■ **What is needed**: Each line below is to be repeated exactly; any picture is to be left out.

■ **Data supplied**:
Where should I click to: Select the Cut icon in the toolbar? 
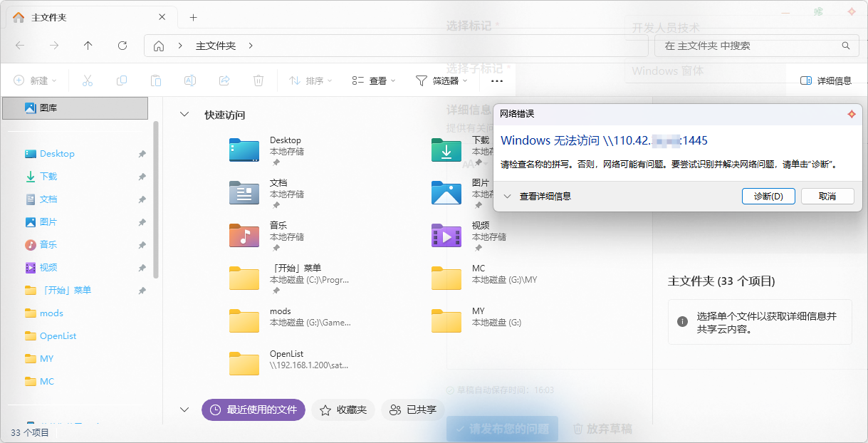[88, 80]
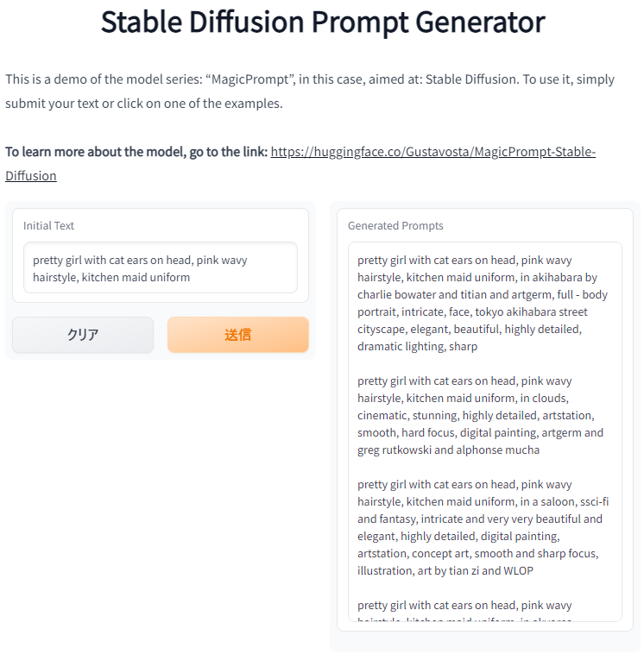Focus the Initial Text input box
Viewport: 644px width, 654px height.
pyautogui.click(x=161, y=267)
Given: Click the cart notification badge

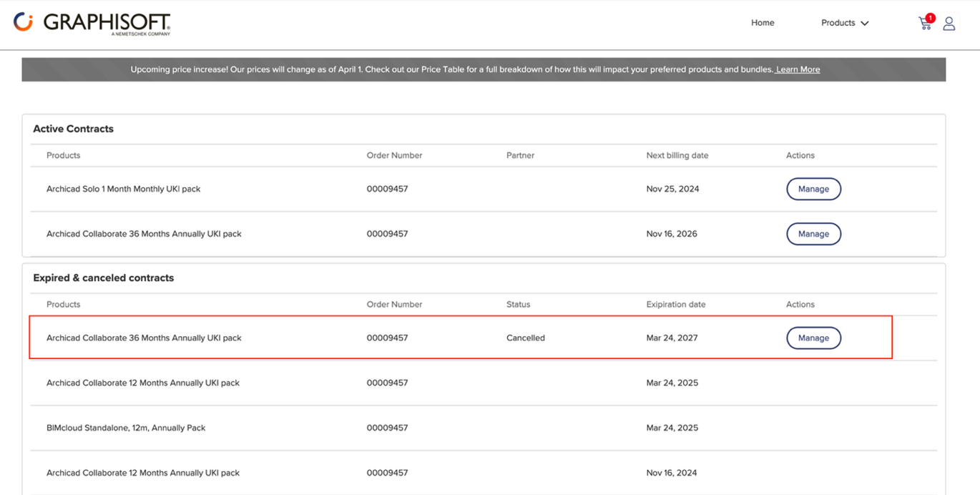Looking at the screenshot, I should click(x=930, y=18).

■ **Written response**:
Where should I click to: Select the Cut icon in the toolbar? 
[88, 80]
Focus the Initial Text input box
Viewport: 644px width, 654px height.
pyautogui.click(x=161, y=267)
Given: Click the cart notification badge

Looking at the screenshot, I should click(x=930, y=18).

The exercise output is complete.